Ao defender que a responsabilidade recaia sobre a administração dos shoppings, Dino destacou que os centros comerciais funcionam como unidades integradas, compartilhando áreas comuns e serviços coletivos. Em seguida, fez comparação entre a quantidade de vagas de estacionamento e a estrutura oferecida às mães trabalhadoras.
“Se o shopping se preocupa em cuidar dos carros dos clientes, eu acho que era bom cuidar um pouquinho também dos seus colaboradores”, afirmou.

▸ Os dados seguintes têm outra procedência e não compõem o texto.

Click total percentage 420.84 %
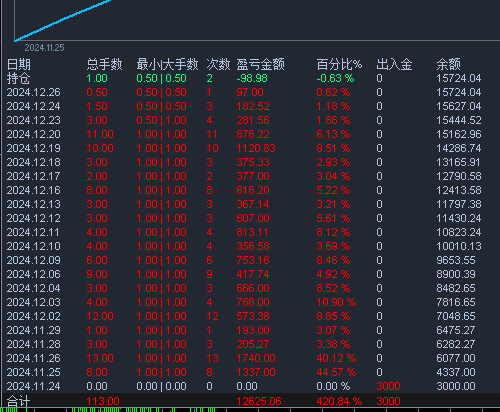This screenshot has width=500, height=412. point(339,401)
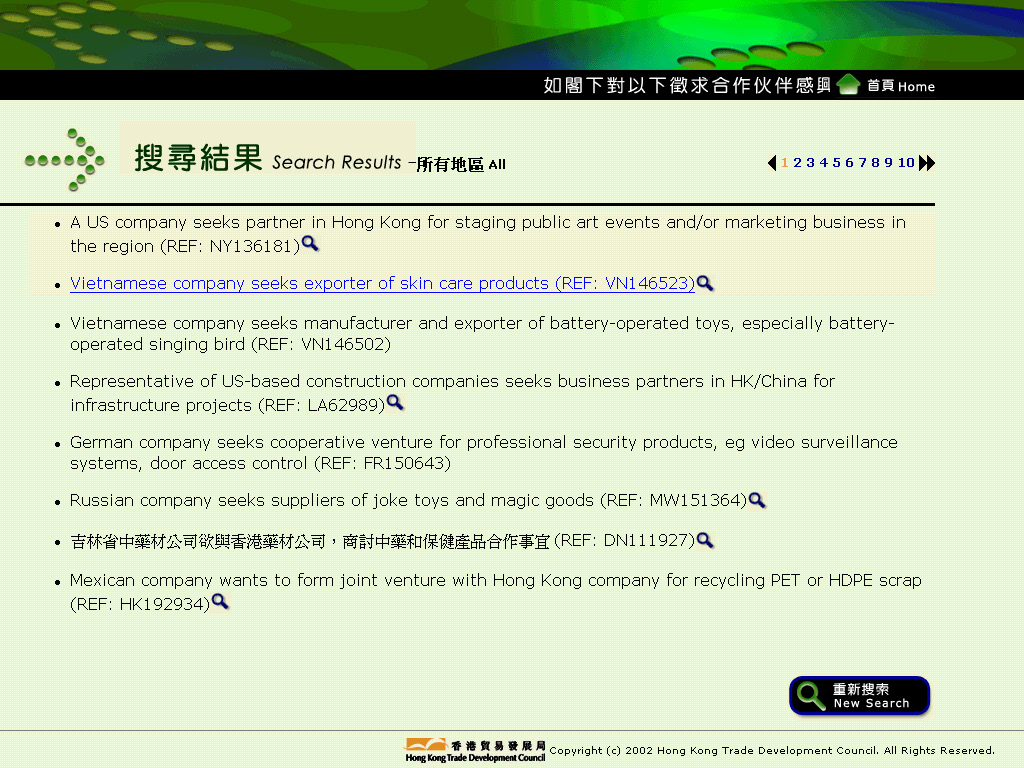Go to results page 5
The image size is (1024, 768).
click(836, 163)
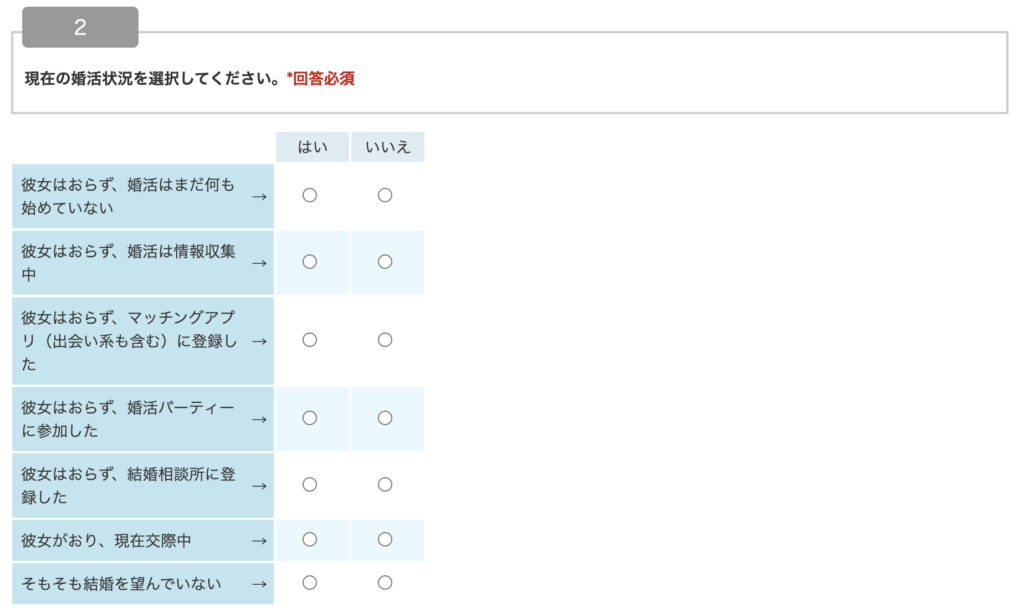Viewport: 1024px width, 613px height.
Task: Click the はい column header
Action: coord(312,147)
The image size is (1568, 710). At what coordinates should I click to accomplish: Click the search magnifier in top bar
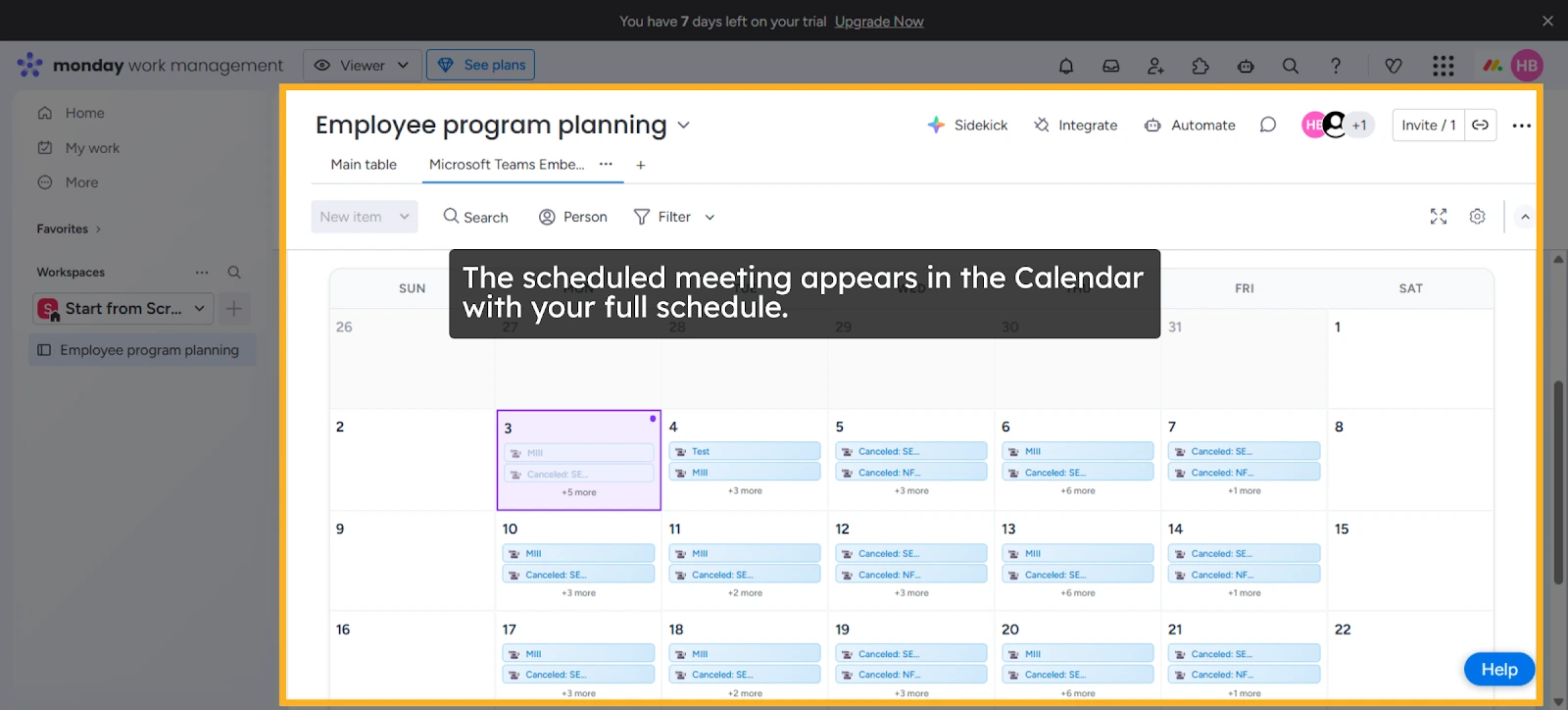click(x=1290, y=65)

O ministro observou que os empreendimentos possuem estacionamento, elevadores, banheiros e espaços compartilhados para consumidores, além de áreas destinadas a mães clientes.
Para ele, não seria incoerente interpretar que a obrigação prevista na legislação trabalhista deva ser cumprida de forma coletiva pelos shopping centers.
Dino também ressaltou que os shopping centers concentram grande número de mulheres jovens em seus quadros e relacionou o debate à proteção da maternidade e da infância prevista na Constituição.
Confira:
Mais valor às coisas
A ministra Cármen Lúcia também defendeu a necessidade de espaços destinados à amamentação e assistência aos filhos de trabalhadoras em shopping centers.
Durante o julgamento, afirmou que a sociedade dá mais valor às coisas do que às pessoas e comparou a ampla estrutura destinada a carros e lazer com a ausência de locais adequados para mães e crianças.
“As coisas têm preço (...), o ser humano tem dignidade”, declarou a ministra, ao citar o princípio da dignidade da pessoa humana previsto na Constituição.